The winners of GLIDE’s inaugural Falcon Awards for Disease Elimination are:

● Dr Jai Das, Assistant Professor for the Division of Women and Child Health and Section Head, Public Health and Epidemiology at Aga Khan University, Pakistan: Dr Das will use personalised incentives such as cash transfers, voucher schemes, and lotteries to encourage greater uptake of polio vaccines. The project will be rolled out in the districts of Karachi and Pishin, two of 40 Super High-Risk Union Councils identified by the government as hotbeds of vaccine refusals and poliovirus circulation.

● Dr Muhammad Salman, Chief of the Public Health Laboratories Division of Pakistan’s National Institute of Health: Dr Salman will use innovative molecular detection technology and genomic surveillance of poliovirus in Pakistan and Afghanistan, for the first time. The technology will help reduce the timeline of poliovirus testing to reporting from 21 to seven days.

● Dr Abdul Samid Al-Kubati, Technical Manager of Yemen’s National Leprosy Elimination Program: Dr Al-Kubati’s project is focused on sustaining the elimination lymphatic filariasis (LF) as a public health problem in Yemen, as validated by the World Health Organization in 2019. His project will deliver effective, efficient, quality and affordable health services to mitigate the impact of LF to improve the overall health status for Yemenis and accelerate economic growth.

● Dr Fe Esperanza Espino, Medical Specialist in the Department of Health at The Research Institute for Tropical Medicine in Philippines: Dr Espino will implement innovative surveillance techniques to help eliminate malaria and LF in eight provinces across the Philippines where they currently co-exist. The project will equip trained “barangay” (community) health workers with android tablets to collect a brief history and a geolocation of patients who visit rural health facilities.

● Professor Daniel Adjei Boakye, Senior Technical Advisor at the END Fund, based at the Noguchi Memorial Institute for Medical Research, Ghana: Professor Boakye’s project will carry out a series of targeted field studies in Ghana’s Nkwanta North District to refine the multi-village model for preventing river blindness and identify the best treatment strategies for the disease. Results from the study will also help in redefining transmission zones for other neglected tropical diseases programmes, ensuring these zones are targeted with specific interventions.

The winners were selected by a jury of global health experts including Professor Maha Taysir Barakat, Board Chair of the RBM Partnership to End Malaria; Dr Sarthak Das, Chief Executive Officer of the Asia Pacific Leaders Malaria Alliance; Dr Tunji Funsho, Chair of Rotary’s National PolioPlus Committee; and Dr Katey Owen, Director of Neglected Tropical Diseases at The Bill & Melinda Gates Foundation.
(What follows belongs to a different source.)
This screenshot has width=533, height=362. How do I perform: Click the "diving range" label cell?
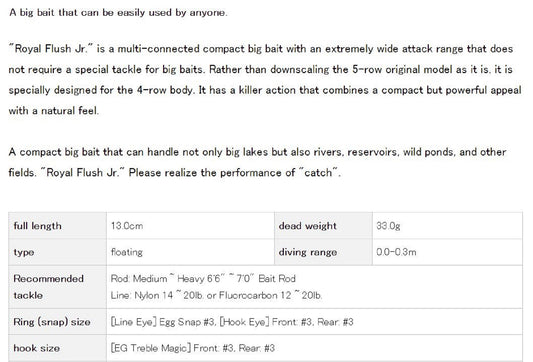(x=323, y=252)
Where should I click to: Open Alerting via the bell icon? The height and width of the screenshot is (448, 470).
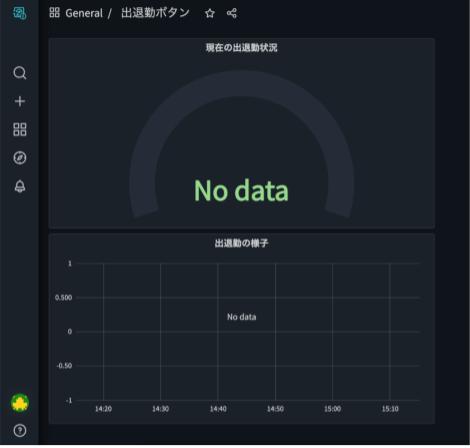(x=20, y=186)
Simon Bland, Chief Executive Officer of GLIDE, said: “Innovation is vital if we want to eliminate ancient diseases of poverty. The quality of applications we received from individuals and organisations based in disease-endemic countries, is testament to the will to consign these diseases to the history books. We just need to act on it. We are immensely grateful to our jury, who took time out of their demanding day jobs to select five winners from our 10 talented finalists. Above all, we look forward to working with the winners over the coming year, bringing their innovative disease elimination strategies to life.”